Control of the abyssal ocean overturning circulation by mixing-driven bottom boundary layers
Henri Drake,Ph.D., 2021
Raffaele Ferrari, Advisor
The abyssal circulation is primarily driven by turbulent mixing, which is generally weak in the ocean interior but is enhanced above rough topography, such as mid-ocean ridges. Abyssal upwelling is the small residual of vigorous upwelling in thin sloping Bottom Boundary Layers (BBLs) and broad downwelling in the Stratified Mixing Layers (SML) above. A multi-scale hierarchy of models reveals their dynamics; the most complex model is consistent with observations. Sloping boundary layer theory predicts that SML downwelling largely compensates for BBL upwelling, resulting in a net overturning much weaker than observed.

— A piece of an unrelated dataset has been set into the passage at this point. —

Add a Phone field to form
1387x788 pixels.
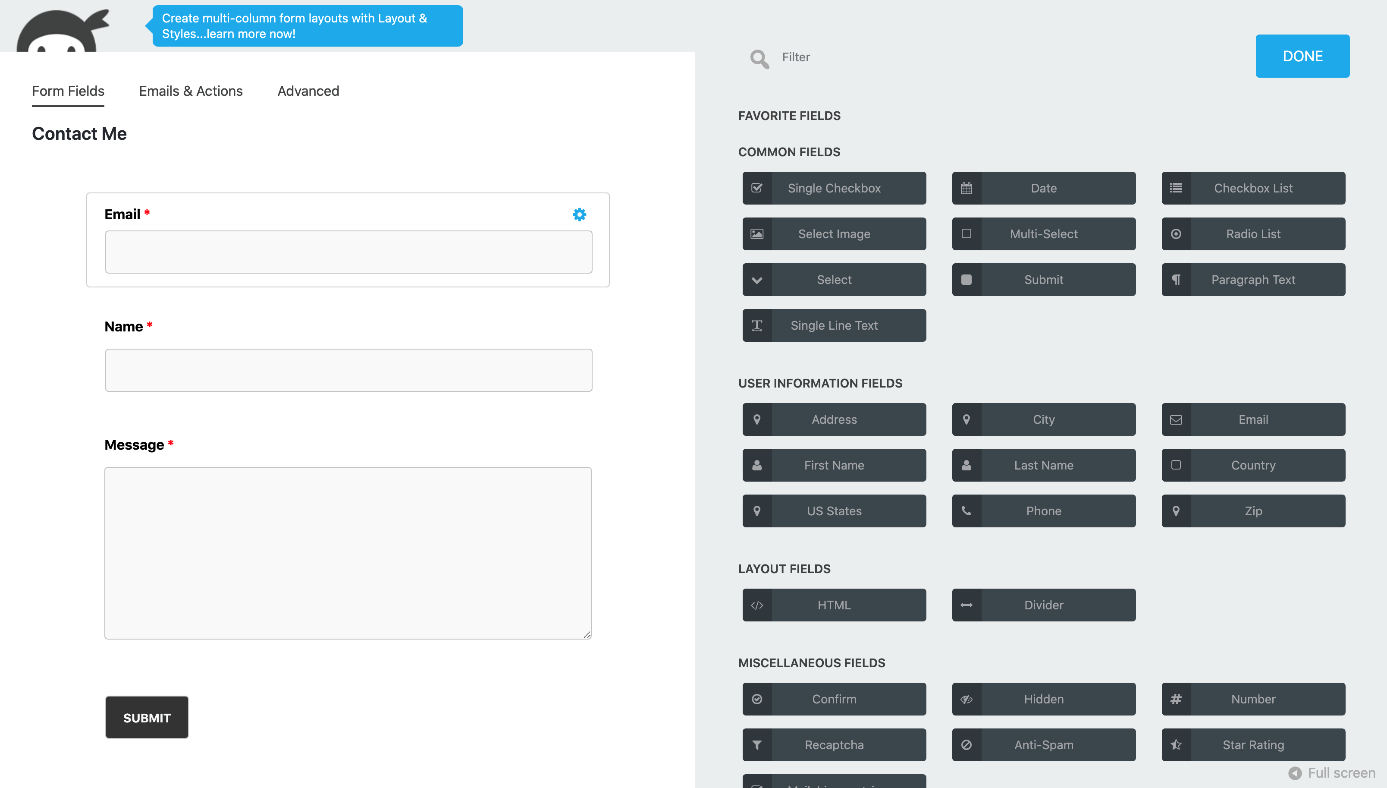coord(1043,511)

At equilibrium, however, the increase of stratification with height suppresses much of the SML downwelling and thus supports a realistic finite overturning circulation that scales roughly with the BBL upwelling. The magnitude of BBL upwelling is set by the near-boundary stratification, which is maintained by a variety of processes: a buoyancy-driven cross-slope “secondary” circulation, restratification by submesoscale baroclinic eddies, topographic standing eddies, and inhibition of de-stratifying rotational effects within narrow canyons. Both mixing rates and the diapycnal velocity can be inferred using purposeful Tracer Release Experiments, although estimates of the mixing rates must account for additional diapycnal stretching effects which can be of leading order near rough topography.